WHAT IS NEEDED -> From the material below, set down exactly the lines that run from the one containing "Image resolution: width=692" to the one containing "Given: Select the", minus the pictures.

INPUT ->

┄┄┄┄┄┄

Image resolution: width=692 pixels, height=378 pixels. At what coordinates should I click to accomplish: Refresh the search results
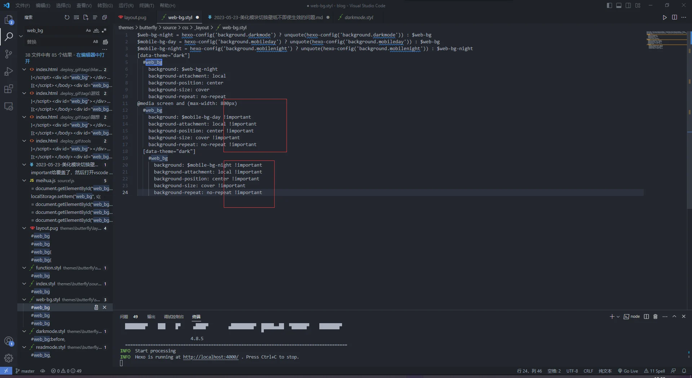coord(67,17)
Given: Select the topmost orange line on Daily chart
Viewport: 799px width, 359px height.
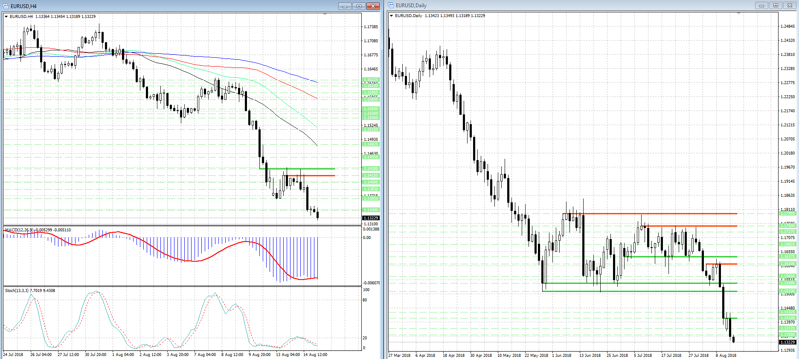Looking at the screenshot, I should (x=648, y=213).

┄┄┄┄┄┄

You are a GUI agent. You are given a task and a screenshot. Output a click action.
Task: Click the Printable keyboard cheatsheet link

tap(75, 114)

┄┄┄┄┄┄

EXPECTED ANSWER ->
Image resolution: width=692 pixels, height=378 pixels. At what coordinates should I click to accomplish: Refresh the search results
coord(67,17)
Given: Select the topmost orange line on Daily chart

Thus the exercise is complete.